In veterans news, Nick Carey and Murray Waas (Reuters) report on a new study on Virginia's Iraq and Afghanistan Wars which is being issued tomorrow and finds over 1/4 suffer from head injuries and 2/3 experience depression. In North Carolina, Jennifer Calhoun (Fayetteville Observer) reports the VA Medical Center next to Fort Brag is seeing a record number of veterans, 4,000 Iraq and Afghanistan War veterans from January 2010 through June 2010 alone: "The caseload for the Fayetteville VA appears destined to grow as more soldiers leave active service and become part of the veterans health-care system. The active-duty mental health system is already overwhelmed: Fort Bragg sent 1,519 soldiers to civilian providers between October 2009 and August because they couldn't be seen in a timely manner." Calhoun also writes an article zooming in on Iraq War veteran Francisco Hernandez Jr. which puts a face on the issues at stake:

The memories get to him. He sees buddies with faces full of shrapnel and bloodied children crying at the feet of dead men. He remembers the fear and the ambushes as if they were still happening.
He keeps a suicide hot line number on his refrigerator.
Anti-depressants help. Regular therapy sessions do, too. But some days, the depression takes over and he's sad, angry or unable to focus.
"I'm just tired of the pain, you know?" he said. "It's just sometimes, you start asking yourself, 'Why am I even here?' "
Those are the days he wishes he'd died in the war. The dead ones, he said, are the real heroes.

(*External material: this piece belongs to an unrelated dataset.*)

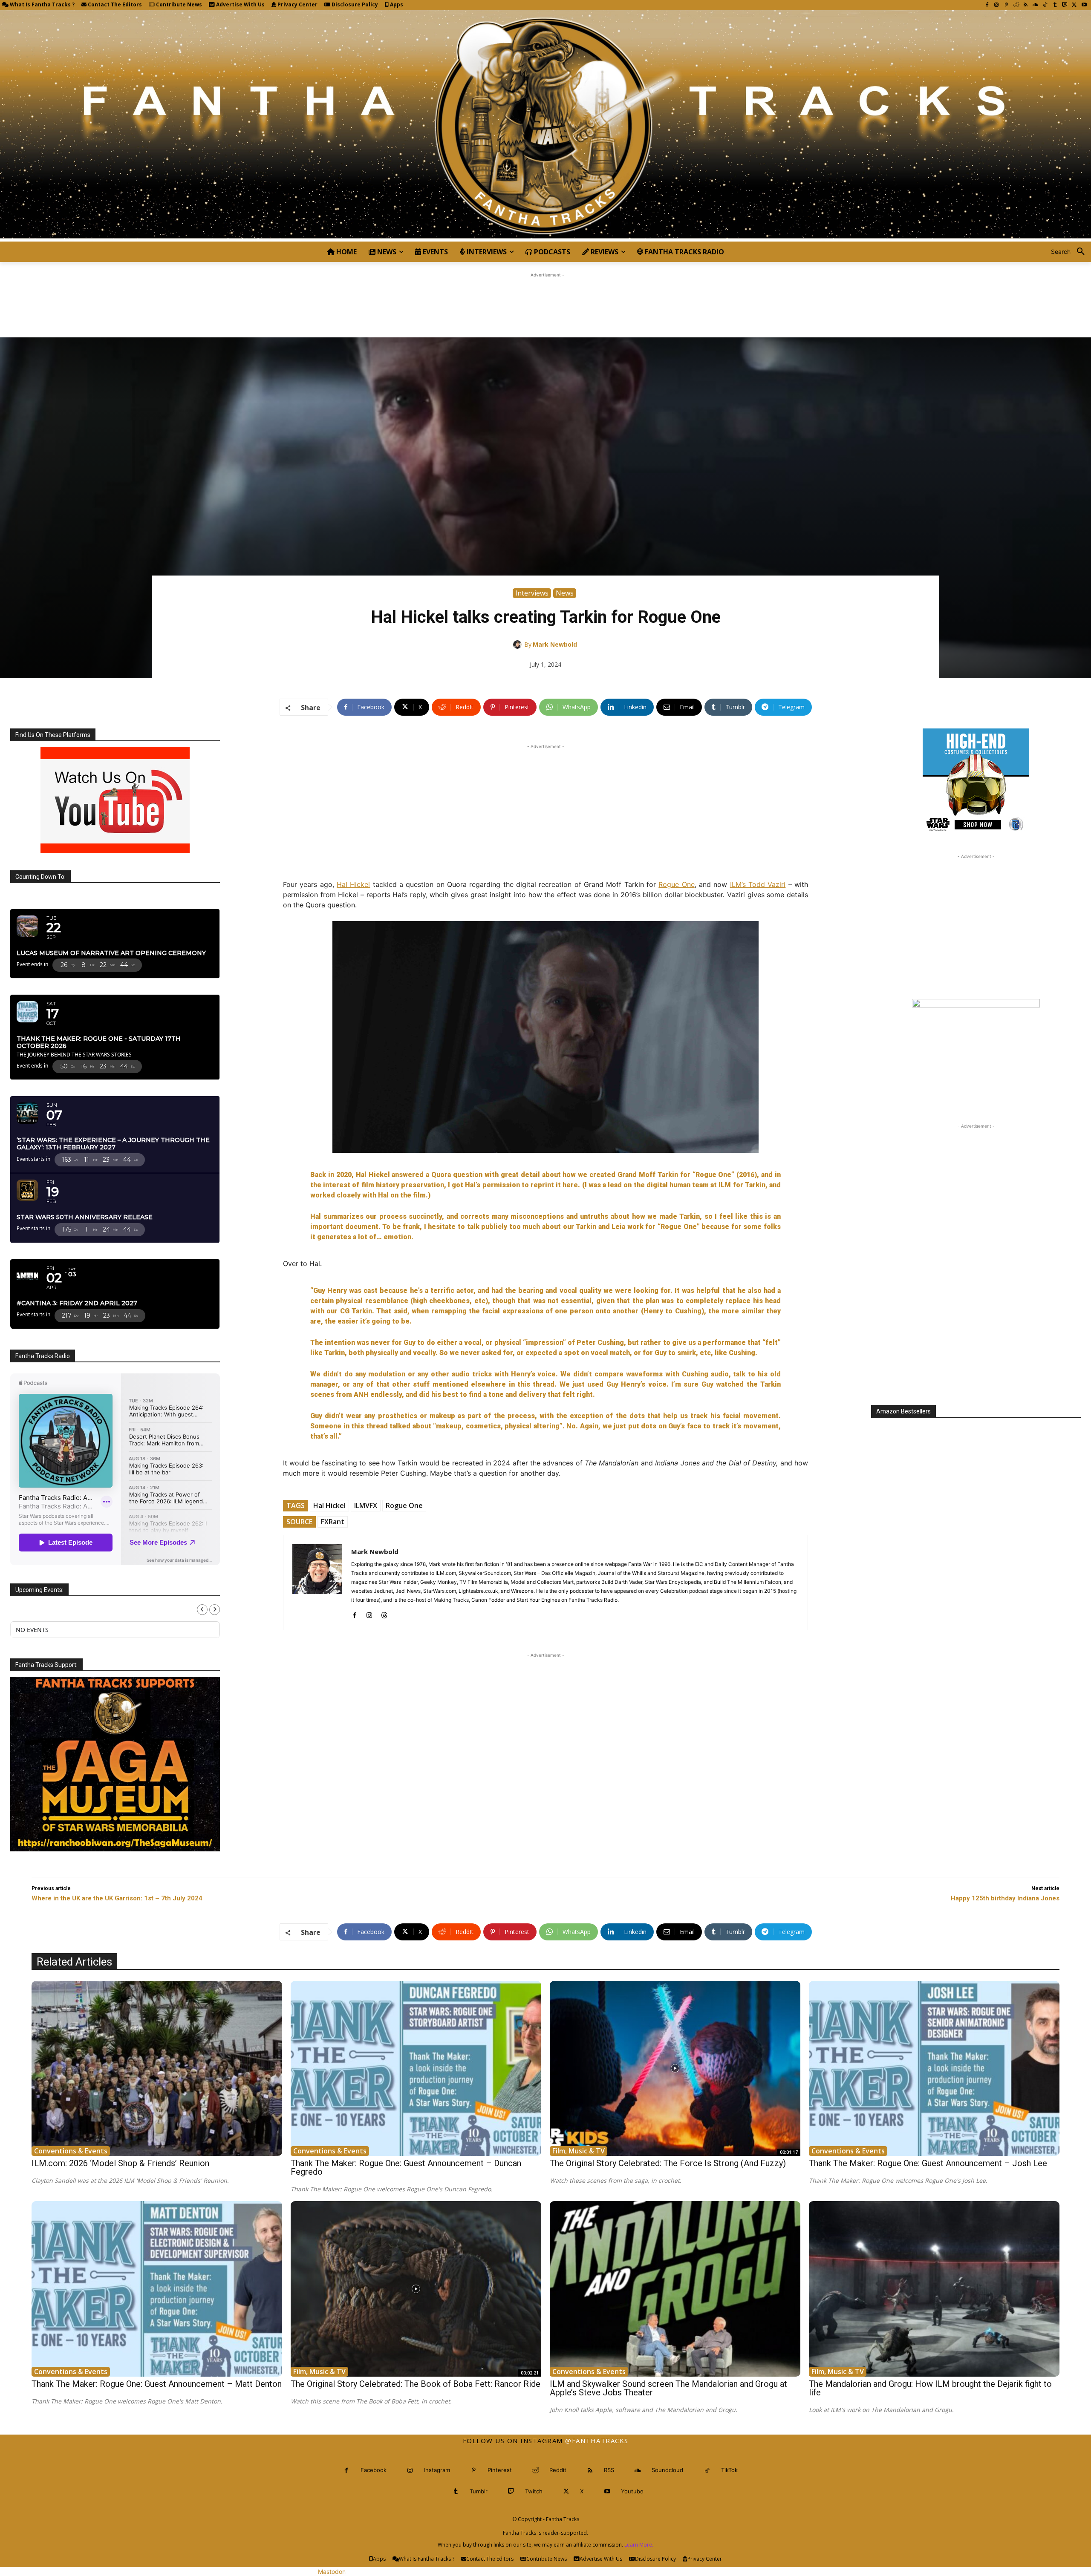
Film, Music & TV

Bonnie notes that Isaiah's The World Today Just Nuts "Priorities" went up last night. We'll close with this from Coleen Rowley's "Inspector General Criticism Doesn't Faze FBI Raids on Midwstern Anti-war Activists" (War Is A Crime):

The war on dissent, rather than terrorism, continued full steam with FBI SWAT teams breaking down doors at 7 am Friday (Sept 24) morning and raiding the homes of several anti-war leaders and activists in Minneapolis, Chicago and possibly a couple other Midwest cities. Members of the FBI's "Joint Terrorism Task Force" spent a few hours at each Minneapolis residence, seizing personal photographs and papers, computers and cell phones as well as serving Federal Grand Jury subpoenas on the various activists.

Obviously the scathing review of post 9-11 FBI "terrorism investigations" targeting various peace and social justice groups completed by the Department of Justice Inspector General (IG) and just issued four days ago gave no pause to the FBI to reflect before continuing to do more of the same. Nor did accompanying media revelations about the FBI having improperly conducted surveillances of an antiwar rally in Pittsburgh; the Catholic Worker peace magazine; a Quaker activist, the Thomas Merton Center in Pittsburgh, of members of the environmental group Greenpeace and People for the Ethical Treatment of Animals and of a small student group of anti-war activists in Iowa City, Iowa who were targeted for 9 months in 2008.